Uncovering the mystery of the wood chip
Gina Castell investigates mysterious disappearances, talking to Ian Shield about research uncovering the mystery of the wood chip
‘Streamlining the Supply Chain’ project is focused on how a crop grows and how you maximise that crop. The energy crops are grown from scratch, but the project also deals with material straight out the forest. However, things got a bit complicated when a certain discovery was made.
It was discovered that a lot of crop yield suddenly disappeared through the rest of the supply chain. A supply chain maps out each stage, step-by-step, in getting a biomass material. A supply chain is how you harvest, store, prepare and deliver the material. Whilst streamlining looks at the losses at each of those stages.
If we know what the losses are, by measuring them, we can try to minimise them. We need to educate people, to spread knowledge saying ‘don’t do this! Be careful! You’re spoiling the life-cycle!’ Spoiling here refers to higher energy costs and harmful greenhouse gas emissions.
Material taken from the forest is low value but decent quality. They’re the ones that didn’t make it into the mainstream, the left overs like branches, brash and round wood. Some mixed woodland too, like conifers and broadleaf.
The biggest losses happen in storage. Wood material for energy is never going to be fresh, like fresh vegetables plucked out of the field. Because the wood is low value, people don’t put as much care into storing them. A lot of the wood is chipped, so these huge heaps of wood chips are left outdoors to dry out. They are dried-out by microorganisms in nature, carrying out microbial activity. Because of this drying, the wood chip loses weight and energy. Energy is lost as carbon dioxide and, the far more dangerous, methane.
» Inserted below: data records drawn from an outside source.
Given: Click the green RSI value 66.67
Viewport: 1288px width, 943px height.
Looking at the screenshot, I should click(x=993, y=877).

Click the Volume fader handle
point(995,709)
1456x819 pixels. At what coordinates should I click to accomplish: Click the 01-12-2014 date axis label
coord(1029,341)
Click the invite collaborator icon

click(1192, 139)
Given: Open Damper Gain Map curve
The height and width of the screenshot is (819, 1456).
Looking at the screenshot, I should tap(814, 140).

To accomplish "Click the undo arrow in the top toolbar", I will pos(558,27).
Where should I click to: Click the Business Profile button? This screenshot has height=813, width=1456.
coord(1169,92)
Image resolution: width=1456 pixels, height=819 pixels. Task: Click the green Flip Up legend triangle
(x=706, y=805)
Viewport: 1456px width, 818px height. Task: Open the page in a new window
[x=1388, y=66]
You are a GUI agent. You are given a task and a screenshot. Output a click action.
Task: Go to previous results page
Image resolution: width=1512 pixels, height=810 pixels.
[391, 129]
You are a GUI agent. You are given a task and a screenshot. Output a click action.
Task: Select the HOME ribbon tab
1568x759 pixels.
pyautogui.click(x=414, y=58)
Around 20% of the weight is lost. 20% sounds horrendous. However, although it’s not ideal, the practice is still sustainable. The main message is to not deliberately squash the wood chip heaps, as more methane could be released, the more powerful greenhouse gas. Instead, load it with a long reach (those dinosaur looking cranes) so the only squashing is from its own weight. Although work has been done across North America and Northern Europe, things could be quite different in tropical wet conditions, with potentially higher losses.
So remember, using chips is ok.
Just don’t deliberately squash them. It’s a climate killer.